◆ Exercise goal: If a line of the data contains the word "blue", it is counted; report how many such lines there are and nothing else.

Supplied entries Start Marker

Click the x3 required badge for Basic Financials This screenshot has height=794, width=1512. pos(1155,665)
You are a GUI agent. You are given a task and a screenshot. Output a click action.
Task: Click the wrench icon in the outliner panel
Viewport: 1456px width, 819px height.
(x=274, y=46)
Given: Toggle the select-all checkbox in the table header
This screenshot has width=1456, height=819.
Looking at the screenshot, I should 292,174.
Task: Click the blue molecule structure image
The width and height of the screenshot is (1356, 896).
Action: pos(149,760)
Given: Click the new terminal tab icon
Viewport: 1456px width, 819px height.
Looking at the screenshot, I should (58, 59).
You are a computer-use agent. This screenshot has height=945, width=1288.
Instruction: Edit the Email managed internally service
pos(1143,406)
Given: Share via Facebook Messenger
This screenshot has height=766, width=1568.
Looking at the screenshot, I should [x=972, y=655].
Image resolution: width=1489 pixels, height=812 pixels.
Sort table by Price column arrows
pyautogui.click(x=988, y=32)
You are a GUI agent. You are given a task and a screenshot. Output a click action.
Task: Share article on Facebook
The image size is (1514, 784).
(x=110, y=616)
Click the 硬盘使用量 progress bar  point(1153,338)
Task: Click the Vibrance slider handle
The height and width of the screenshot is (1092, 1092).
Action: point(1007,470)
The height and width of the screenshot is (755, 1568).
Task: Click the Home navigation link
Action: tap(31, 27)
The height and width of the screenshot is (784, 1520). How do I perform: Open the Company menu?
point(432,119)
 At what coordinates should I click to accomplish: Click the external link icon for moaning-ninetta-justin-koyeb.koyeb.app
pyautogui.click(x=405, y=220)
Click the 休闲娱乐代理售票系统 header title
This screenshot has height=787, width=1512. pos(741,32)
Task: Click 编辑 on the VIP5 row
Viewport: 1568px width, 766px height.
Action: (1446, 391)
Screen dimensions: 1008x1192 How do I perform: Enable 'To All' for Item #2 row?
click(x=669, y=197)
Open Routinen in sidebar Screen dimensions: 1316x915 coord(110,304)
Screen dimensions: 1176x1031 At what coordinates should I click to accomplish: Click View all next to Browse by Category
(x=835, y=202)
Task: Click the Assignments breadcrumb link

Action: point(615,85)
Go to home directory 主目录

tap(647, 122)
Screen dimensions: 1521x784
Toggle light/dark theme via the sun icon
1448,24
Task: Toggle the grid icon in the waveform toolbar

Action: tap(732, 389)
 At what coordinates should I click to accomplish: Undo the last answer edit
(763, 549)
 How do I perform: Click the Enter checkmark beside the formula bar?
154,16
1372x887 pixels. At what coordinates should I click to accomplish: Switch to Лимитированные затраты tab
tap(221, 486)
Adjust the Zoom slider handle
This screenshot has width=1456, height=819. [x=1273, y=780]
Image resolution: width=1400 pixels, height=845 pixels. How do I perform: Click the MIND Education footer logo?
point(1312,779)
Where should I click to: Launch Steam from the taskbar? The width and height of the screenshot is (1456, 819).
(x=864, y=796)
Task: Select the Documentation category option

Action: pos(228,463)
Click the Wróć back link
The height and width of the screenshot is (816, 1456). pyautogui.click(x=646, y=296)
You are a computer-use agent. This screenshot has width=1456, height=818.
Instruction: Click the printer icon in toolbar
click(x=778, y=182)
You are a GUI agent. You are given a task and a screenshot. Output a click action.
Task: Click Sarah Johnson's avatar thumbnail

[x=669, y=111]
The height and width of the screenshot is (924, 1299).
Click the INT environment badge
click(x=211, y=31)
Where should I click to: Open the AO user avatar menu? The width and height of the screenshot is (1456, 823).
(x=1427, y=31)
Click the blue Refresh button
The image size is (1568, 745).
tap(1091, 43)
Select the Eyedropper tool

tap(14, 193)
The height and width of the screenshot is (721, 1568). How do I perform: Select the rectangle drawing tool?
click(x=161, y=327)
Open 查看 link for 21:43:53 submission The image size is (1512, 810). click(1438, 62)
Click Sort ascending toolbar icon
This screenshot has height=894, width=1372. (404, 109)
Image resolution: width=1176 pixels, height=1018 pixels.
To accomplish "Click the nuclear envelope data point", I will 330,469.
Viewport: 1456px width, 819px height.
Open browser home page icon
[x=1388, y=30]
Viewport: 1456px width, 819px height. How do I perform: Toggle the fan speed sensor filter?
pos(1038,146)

Supplied entries End Marker

◆ Expected answer: 2